You may post your work for this assignment by clicking on the "comment" link below.

10 comments:

Dan said...

“Hurry Up, and Wait”
Daniel Yoo

“Hurry up, and wait” the recruit quipped cheerfully, walking to the end of the line with a manila folder under arm, and leaned casually against the wall.

Frank just nodded and tried to pull back the corners of his mouth into a smile, but his eyes screwed inward in a grimace. He took a step forward as the line moved up a foot, all the recruits maintaining a short distance of inches from the person in front of them in line. Frank caught a whiff of something sour and slightly sweet from the kid in front of him. The back of the kid’s neck was dark as wet loam, and glistened with a mix of grease and sweat from under the overhead fluorescents. Frank curled his nose and tried to back away from the kid in front of him, but he bumped into whomever it was standing all too near behind him, and stepped on their toes.
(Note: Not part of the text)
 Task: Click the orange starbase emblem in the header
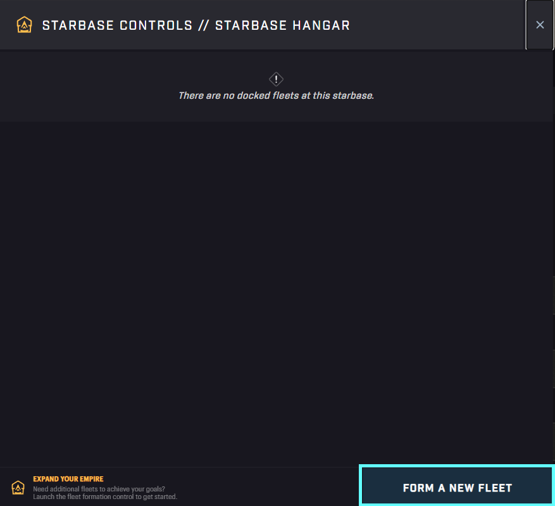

“Uh, sorry.” Whomever it was said nothing.

A portly sergeant in loose fitting green, brown and black camouflage walked around the corner, and stared down the white corridor to the back of the line, making Frank and everyone else caught up in his glare straighten their postures, pulling in stomachs, straightening neck, and lifting hunched shoulders. Feet shuffled as recruits tried to position their bodies directly behind the person in front of them in line, turning their faces so that their eyes bored holes into the back’s of the shirt, neck, or head of the person standing a few inches in front of them.

“Why the heck am I hearing you frickin talking?”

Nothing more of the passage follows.